Switzerland’s favourable treaty with India
September 3rd, 2010
September 3rd, 2010
On Monday, amid much fanfare, Switzerland signed a revised double tax treaty with India, concerning exchange of information between the two jurisdictions (for general background on what tax treaties and TIEAs are, see here.) Recently, we blogged Indian concerns about the OECD’s standard of information exchange, and we have written extensively on the OECD standards themselves, calling them woefully inadequate and noting that they are emphtically not, as the OECD likes to assert, the “internationally accepted standard.”
It may be a sign of the pressures that developing countries are under that India does not seem to have been able to assert and articulate these concerns in the final version of the treaty. Olivier Longchamp from the Berne Declaration has sent us this analysis (for clarity, the Article 26 that he refers to is the article concerning information exchange which stipluates the Catch-22 “on-reqest” information standard):
This is the first time the Swiss authorities have granted such a concession to a major developing country outside OECD. In this regard, it is something we should welcome.
On the other hand, the “Swiss way” of implementing Article 26 is still very restrictive. In fact, the Indian authorities are required to give many details about the taxpayer they want information about: in particular, they must mention in which of the 325 Swiss banks they suspect the taxpayer holds an undeclared account. This, of course, is not easy — because Swiss bank secrecy still forbids bankers from giving out any information about their clients or their accounts.
Last but not least, Switzerland managed to wrest various important concessions in the revised DTA — above all, a most-favoured-nation clause regarding the fiscal treatment of interest, dividends, licences, etc. for Swiss investments in India.These are, of course, far less welcome.”
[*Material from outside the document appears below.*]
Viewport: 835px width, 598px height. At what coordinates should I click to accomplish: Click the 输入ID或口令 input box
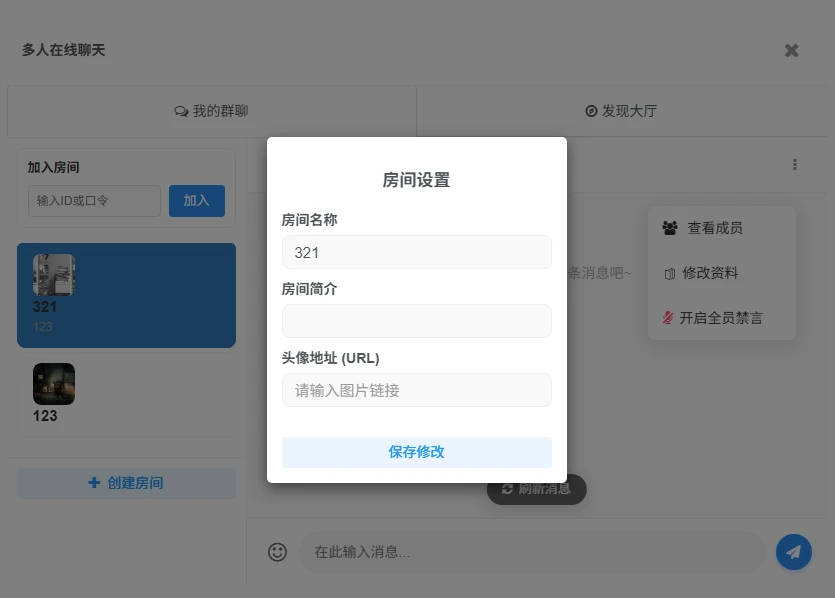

Alliance Sud and the Berne Declaration issued a joint press release on the issue, noting, among other things, that
“Judging by all the evidence, Switzerland is only prepared to concede on-request information exchange agreements with the economically strongest countries. The poorest countries continue to be excluded, as we have seen with the conventions recently signed with Georgia and Tajikistan.
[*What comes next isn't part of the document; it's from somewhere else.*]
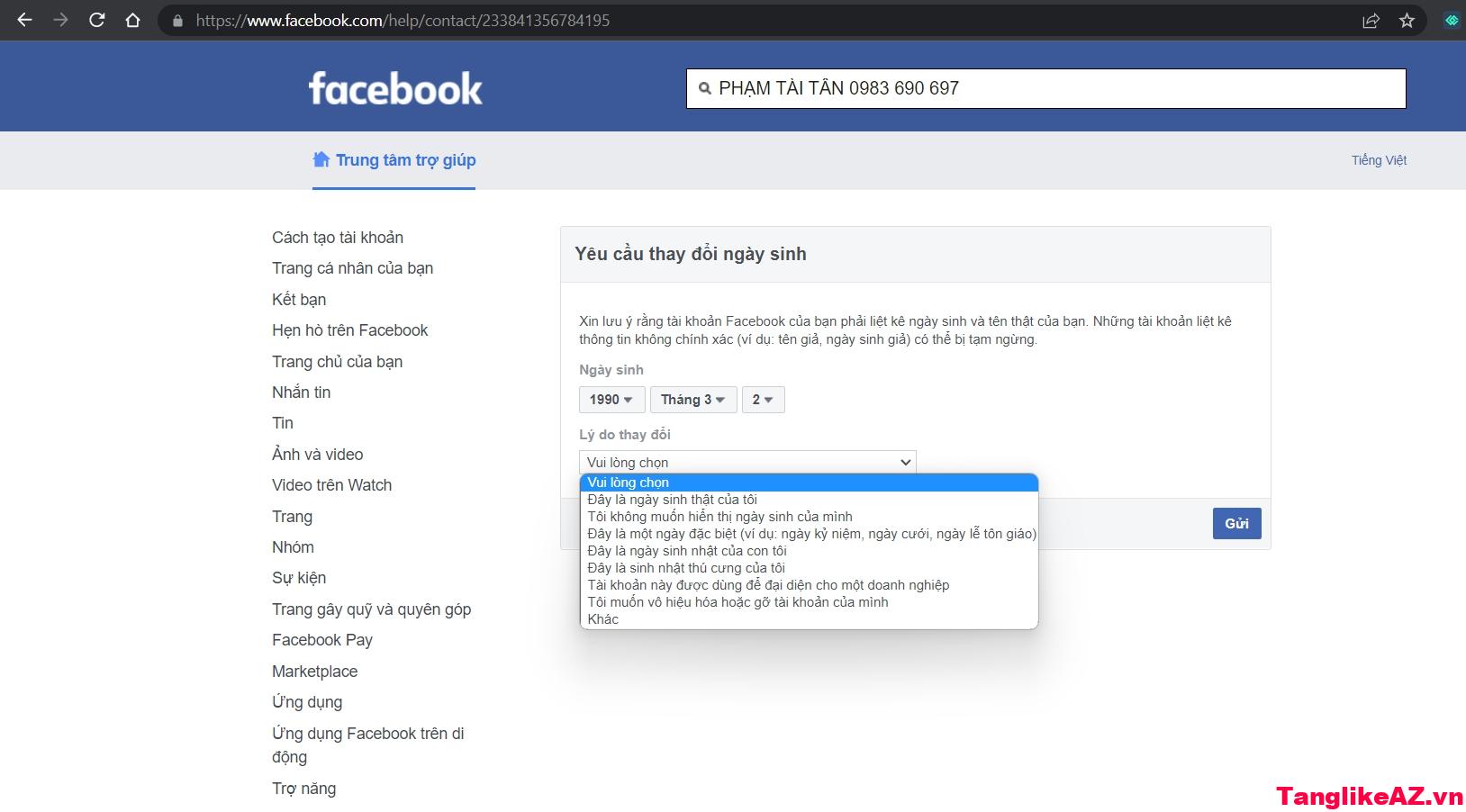Click the facebook logo

[x=396, y=87]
On-request information exchange is only a feeble weapon in the fight against international tax evasion.
The agreement states that the rate of source taxation on income from licences, payments for technical services, dividends and interest which Swiss-based investors receive from their overseas operations will immediately be reduced if India signs a more advantageous agreement with an OECD country (that comes from the most-favoured-nation clause benefiting Switzerland). These fiscal gifts can cost developing countries dear — possibly more than what is gained through this weak information exchange tool.”
The Berne Declaration estimates that tax-evading assets from developing countries deposited in Switzerland ranges from 362 to 1,467 billion Francs (which currently exchanges with the U.S. dollar at almost exactly 1:1.)